#### [文档片段]
= = = = =
You are viewing a plain text version of this content. The canonical link for it is here.
Posted to user-zh@flink.apache.org by jacky-cui <82...@qq.com> on 2020/09/03 04:35:10 UTC
回复: 请指教一个关于时间窗的问题,非常感谢!
taochang说的很对,不过我觉得还要补充一点,窗口是左开右闭,你小时窗口,默认窗口是 [17:00,18:00),由于你watermark是5秒,你的 (event time - 5) 满足 >= 18:00就会触发,漏了等于,同时触发的另一个条件是窗口有数据
------------------ 原始邮件 ------------------
发件人: "user-zh" <taochanglian@163.com>;
发送时间: 2020年9月3日(星期四) 上午10:35
收件人: "user-zh"<user-zh@flink.apache.org>;"samuel.qiu@ubtrobot.com"<samuel.qiu@ubtrobot.com>;
主题: Re: 请指教一个关于时间窗的问题,非常感谢!
= = = = =
#### [数据摘录]
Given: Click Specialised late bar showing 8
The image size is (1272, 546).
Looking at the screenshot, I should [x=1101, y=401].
= = = = =
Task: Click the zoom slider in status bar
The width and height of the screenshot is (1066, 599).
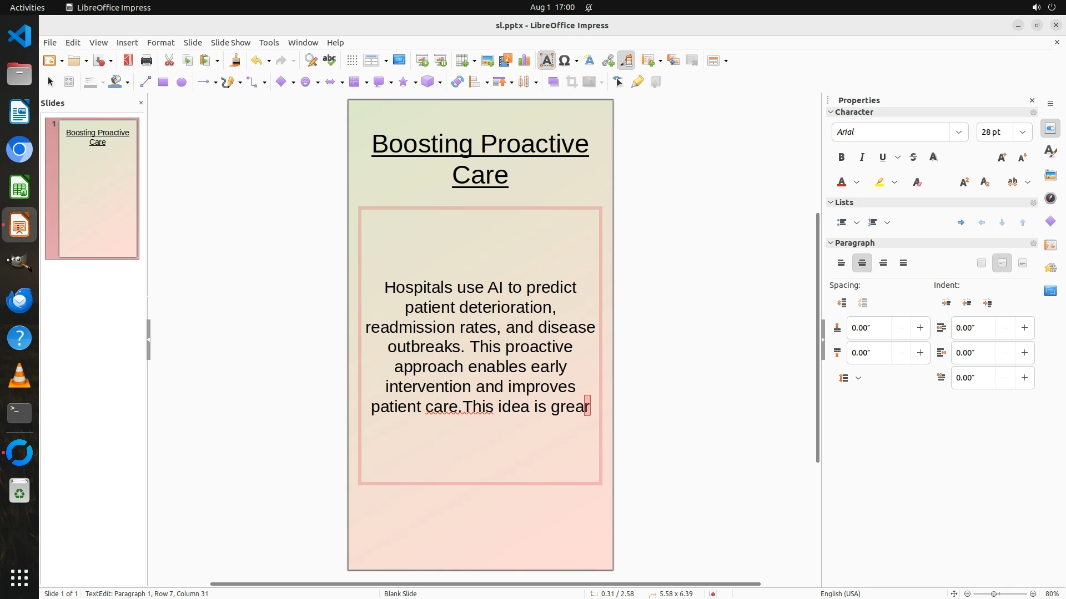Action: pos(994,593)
= = = = =
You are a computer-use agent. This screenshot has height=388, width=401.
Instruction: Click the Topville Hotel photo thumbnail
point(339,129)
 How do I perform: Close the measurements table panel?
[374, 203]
= = = = =
#### [任务要求]
请把文档片段中的句子“You are viewing a plain text version of this content.”翻译成中文。 这些记录是与文档片段无关的独立材料。

#### [回答]
您正在查看此内容的纯文本版本。